En général, l’expression qui revient pour la qualifier est celle d’un « parcours du combattant ». Et les mots de Zemmour ressemblent furieusement à ceux auxquels ces familles sont confrontées à l’école : « Situation compliquée », « souffrance pour l’enfant », « pas les moyens de s’en occuper », « pas de formation », et trop souvent, en conclusion : « Ne serait-il pas mieux dans une institution spécialisée ? »

Les statistiques le montrent : si le nombre d’élèves avec handicap a fortement augmenté ces dix dernières années en élémentaire, il s’effondre avec une belle régularité au collège, au lycée puis dans l’enseignement supérieur. « Entrant moins souvent à l’école maternelle dès trois ans, et moins souvent “à l’heure” au début de l’école élémentaire, une moitié de ces enfants va progressivement passer dans une classe ou un établissement spécialisé », décrivait en 2016 une note d’information de l’éducation nationale.

En réalité, la pensée magique ne fonctionne pas, et on a beau la chanter sur tous les tons : l’inclusion réelle est bien loin des salles de classe françaises.
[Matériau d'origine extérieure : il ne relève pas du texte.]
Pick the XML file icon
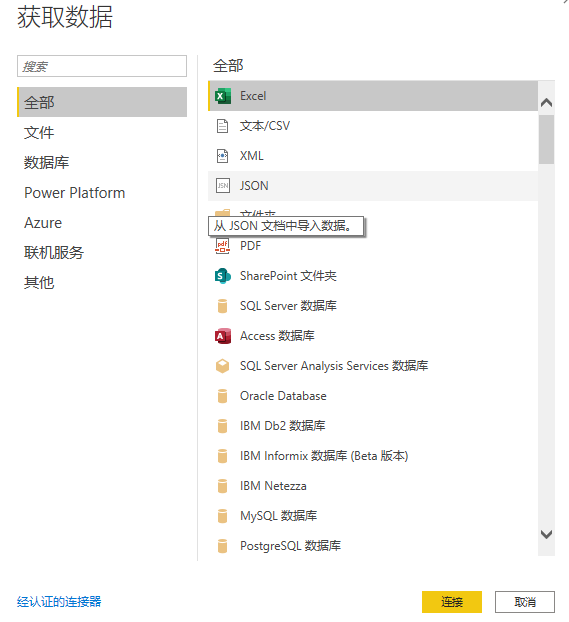Screen dimensions: 569x622 click(x=222, y=156)
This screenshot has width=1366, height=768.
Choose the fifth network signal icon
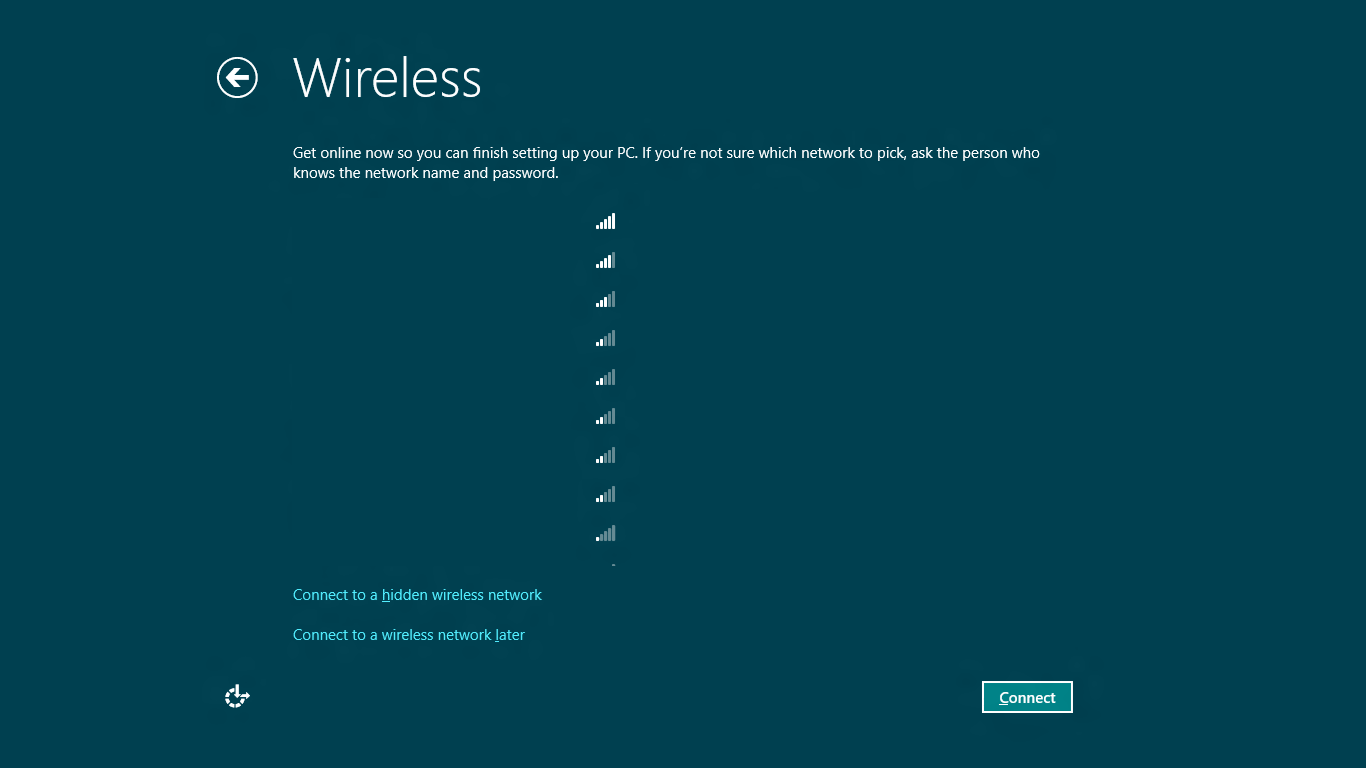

L’école inclusive, elle, doit s’adapter aux besoins de tous les élèves et de chacune et chacun d’entre eux, en prenant en compte les spécificités de chaque parcours. Certes, ces dernières années, le nombre d’AESH (accompagnants d’élèves en situation de handicap) a augmenté. Mais le compte n’y est toujours pas : un adulte pour 2 ou 3 élèves concernés, deux fois moins qu’en Italie, par exemple, qui a fait le choix de l’inclusion depuis quarante ans.

En moyenne, les AESH gagnent 700 euros par mois, avec des contrats à temps partiel et précaires – même si le gouvernement actuel se félicite d’avoir créé des contrats de trois ans renouvelables deux fois, avant d’espérer un CDI. Pas étonnant que les postulant·es ne se bousculent pas au portillon et que la pénurie soit permanente.

Avant d’avoir l’aide d’une AESH, il faut surtout en obtenir le droit : un sésame accordé par les maisons départementales des personnes handicapées (MDPH) qui décident, sur dossier d’une vingtaine de pages envoyé tous les un à trois ans par les familles, d’attribuer ou pas un ou une accompagnante à l’élève, selon un nombre d’heures défini. Là encore, c’est un combat sans cesse renouvelé pour les parents.